Por que sentimos mais calor ou frio do que o termômetro indica?

Especialista explica como vento, umidade e até o metabolismo pessoal criam a "sensação térmica" e por que ela é vital para a sua saúde

Meteorologista detalha os fatores que podem tornar um dia comum em um risco para insolação ou hipotermia, mesmo sem extremos no termômetro

Meteorologista detalha os fatores que podem tornar um dia comum em um risco para insolação ou hipotermia, mesmo sem extremos no termômetro | Reprodução/Freepik

A diferença entre a temperatura registrada pelos termômetros e a sensação térmica percebida pelo corpo humano vai além de números e tem impacto direto no conforto, na saúde e nas decisões do dia a dia.

A explicação é da meteorologista Melissa Dias da Silva Oliveira, que detalhou como fatores ambientais e individuais interferem na forma como o organismo reage às condições do tempo.

Segundo a especialista, a temperatura do ar é um dado objetivo, medido por termômetros, que indica o grau de agitação das moléculas do ar, ou seja, quanta energia térmica existe no ambiente.

Já a sensação térmica corresponde à forma como o corpo humano percebe essa temperatura, considerando como o calor é transferido entre o organismo e o meio externo. Por isso, mesmo com os termômetros marcando o mesmo valor, diferentes pessoas podem sentir mais frio ou mais calor.

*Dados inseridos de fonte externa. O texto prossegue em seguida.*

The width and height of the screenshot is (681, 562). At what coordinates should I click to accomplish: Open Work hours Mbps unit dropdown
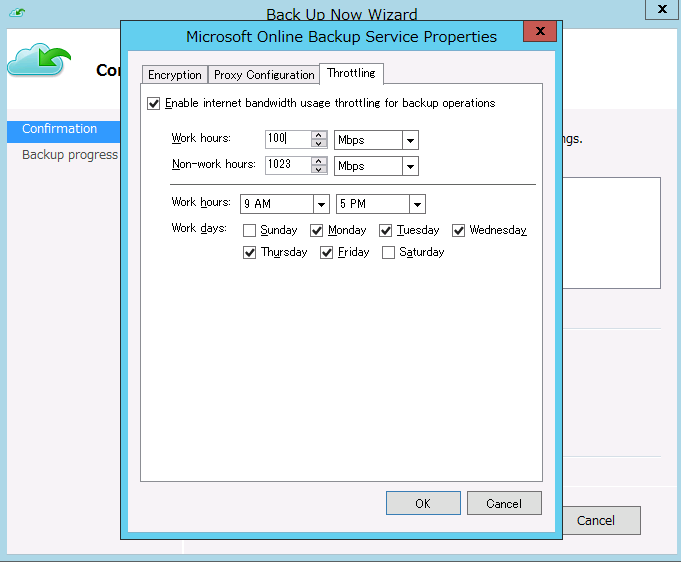click(x=410, y=141)
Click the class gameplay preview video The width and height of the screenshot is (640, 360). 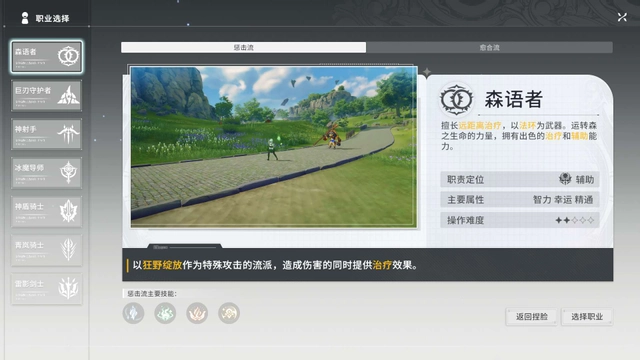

De acordo com Melissa, essa diferença ocorre por uma combinação de fatores. Entre os ambientais, o vento tem papel importante ao remover a camada de ar quente próxima à pele, acelerando a perda de calor e intensificando a sensação de frio.

A umidade do ar também influencia, pois quando elevada, dificulta a evaporação do suor, reduzindo o resfriamento natural do corpo e aumentando a sensação de calor. A radiação solar, por sua vez, pode fazer o organismo sentir temperaturas mais altas do que as registradas oficialmente.

Há ainda fatores individuais, como o tipo de roupa utilizada, o nível de atividade física, a idade, o estado de saúde, o metabolismo, a quantidade de gordura corporal e até a adaptação ao clima. “A combinação desses fatores pode fazer com que uma temperatura considerada moderada seja percebida como extrema”, explica a meteorologista.

A percepção da sensação térmica, segundo Melissa, influencia diretamente decisões práticas do cotidiano, como a escolha das roupas, os horários para atividades ao ar livre e a necessidade de hidratação.

Além disso, ela alerta que riscos à saúde, como insolação, desidratação ou hipotermia, podem ocorrer mesmo sem temperaturas extremas, quando o corpo não consegue se adaptar às condições ambientais.

Para a meteorologista, é justamente por isso que os boletins do tempo mantêm a distinção entre os dois conceitos. “A temperatura mostra como está o ar. A sensação térmica indica como o corpo provavelmente vai reagir àquelas condições”, afirma.

Essa diferenciação, segundo ela, ajuda a população a se preparar melhor, tomar decisões mais seguras e compreender os efeitos do clima sobre o bem-estar e a saúde.